O "cartel", que é composto por 23 países, os 13 da OPEP e 10 desalinhados liderados pela Rússia, fez saber, segundo as agências, que não reconhece como razão para a volatilidade nos mercados quaisquer razões alicerçadas na economia real, apontando como facto por detrás do sobe e desce no valor do crude o escaldante momento geopolítico que o mundo vive com epicentro na guerra da Ucrânia.

Angola, que faz parte do grupo, não comunicou qual foi a posição assumida no debate, como é costume, mas esta decisão é de extrema importância para o país porque o petróleo ainda é responsável por 95% das suas exportações, 35% do PIB e 60% das despesas de funcionamento do Estado.

A decisão coincide com o dia em que o barril de crude Brent, que serve de referência para as ramas exportadas por Angola, caiu hoje mais de 6% depois de os Estados Unidos da América terem anunciado que vão injectar nos mercados, nos próximos quatro meses 180 milhões de barris de petróleo das suas reservas estratégicas.

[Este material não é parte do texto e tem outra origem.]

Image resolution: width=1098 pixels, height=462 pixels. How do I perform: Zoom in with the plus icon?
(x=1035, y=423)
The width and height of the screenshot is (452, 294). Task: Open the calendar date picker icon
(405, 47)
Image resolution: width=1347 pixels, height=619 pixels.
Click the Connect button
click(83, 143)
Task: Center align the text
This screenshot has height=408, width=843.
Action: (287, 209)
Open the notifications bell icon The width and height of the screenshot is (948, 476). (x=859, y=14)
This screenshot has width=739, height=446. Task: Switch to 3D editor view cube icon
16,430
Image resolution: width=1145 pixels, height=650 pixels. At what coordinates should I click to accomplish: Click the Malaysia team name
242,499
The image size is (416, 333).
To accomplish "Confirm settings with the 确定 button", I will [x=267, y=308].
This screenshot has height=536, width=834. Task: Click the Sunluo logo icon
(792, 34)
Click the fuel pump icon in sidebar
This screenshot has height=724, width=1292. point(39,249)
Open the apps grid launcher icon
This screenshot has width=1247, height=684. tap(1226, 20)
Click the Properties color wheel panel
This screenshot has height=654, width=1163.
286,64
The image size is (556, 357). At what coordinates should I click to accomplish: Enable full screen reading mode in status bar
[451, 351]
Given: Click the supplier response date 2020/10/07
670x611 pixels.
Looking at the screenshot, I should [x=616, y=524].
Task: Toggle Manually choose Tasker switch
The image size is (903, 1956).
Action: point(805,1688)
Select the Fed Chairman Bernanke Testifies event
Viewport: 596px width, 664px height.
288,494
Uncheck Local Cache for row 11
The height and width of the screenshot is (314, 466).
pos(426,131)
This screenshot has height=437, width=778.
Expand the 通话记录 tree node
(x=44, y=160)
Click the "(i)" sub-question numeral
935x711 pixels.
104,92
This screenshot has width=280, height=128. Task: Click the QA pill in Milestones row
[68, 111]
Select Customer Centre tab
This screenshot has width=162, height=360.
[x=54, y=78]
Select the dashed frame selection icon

Há mais de meio século, estima a agência Reuters, que os EUA, a maior potência económica e o maior produtor e consumidor de crude do mundo, não recorriam com este peso às suas reservas para aliviar a pressão nos mercados, prometendo um milhão de barris diariamente nos próximos quatro meses.

Com esta decisão, a Administração norte-americana alivia ainda o bolso dos cidadãos que estão a pagar a gasolina a preços recorde quando o Presidente Joe Biden tem umas decisivas eleições intercalares este ano e sabe que é a abastecer os seus carros que os eleitores decidem, em grande medida, o seu voto.

Ao anunciar esta medida, Joe Biden arrefeceu fortemente os escaldantes mercados que têm estado a valorizar o barril em permanência nas últimas semanas devido à guerra na Ucrânia considerando que a Rússia, o invasor, é um dos maiores produtores de emergia do mundo e estar sob fortes sanções dos países ocidentais e em risco de ver as suas exportações de crude e de gás interrompidas, pelo menos parcialmente, visto que os EUA já o fizeram totalmente.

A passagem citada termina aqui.